Have you ever felt you have a hoarding problem when it comes to chicken stock? I have. Weird? Probably. Half of my deep freeze is containers of stock. Homemade stock is...well...its my essence! Wierd, again? Look at the ingredient list of boxed stock. It's about 2 inches long. No thanks.

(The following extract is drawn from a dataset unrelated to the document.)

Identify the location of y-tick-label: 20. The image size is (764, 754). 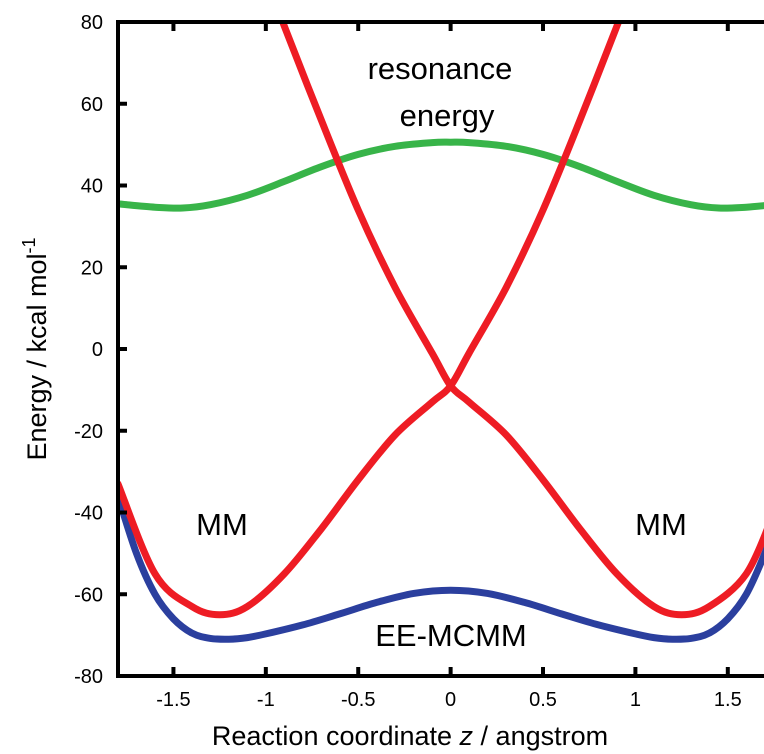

Here's my method... Fill your largest pot with tons of veggies - celery, onion, garlic, carrots, herbs - don't bother doing much with it - I leave the skins on the garlic and onion and the tops can stay on the carrots. You'll need some seasoning, too -- peppercorns, lots of kosher salt, and the secret ingredient...cloves.
Printable Recipe Here
makes 8-10 quarts
4 leg quarters or 1 whole chicken
3 stalks celery
1 head garlic
1 large bundle Italian parsley
2 tablespoons kosher salt
1 tablespoon whole peppercorns
3 whole cloves
Water to cover
Rinse and pat the chicken dry. Cut the carrots and celery into large 3" chunks. Slice the onions and garlic in half, leaving the skin on. Place the chicken, carrots, celery, onion, garlic, Italian parsley, salt, peppercorns and cloves in a large stockpot. Cover with cold water. Simmer over moderate heat for about 5-6 hours.
Strain chicken and vegetables out of stock, discard. Chill stock in the refrigerator until very cold. Skim off fat after chilled. Place stock in containers, leaving about one inch of headroom space and freeze.
Keeps for about 6 months. Or a week in the refrigerator.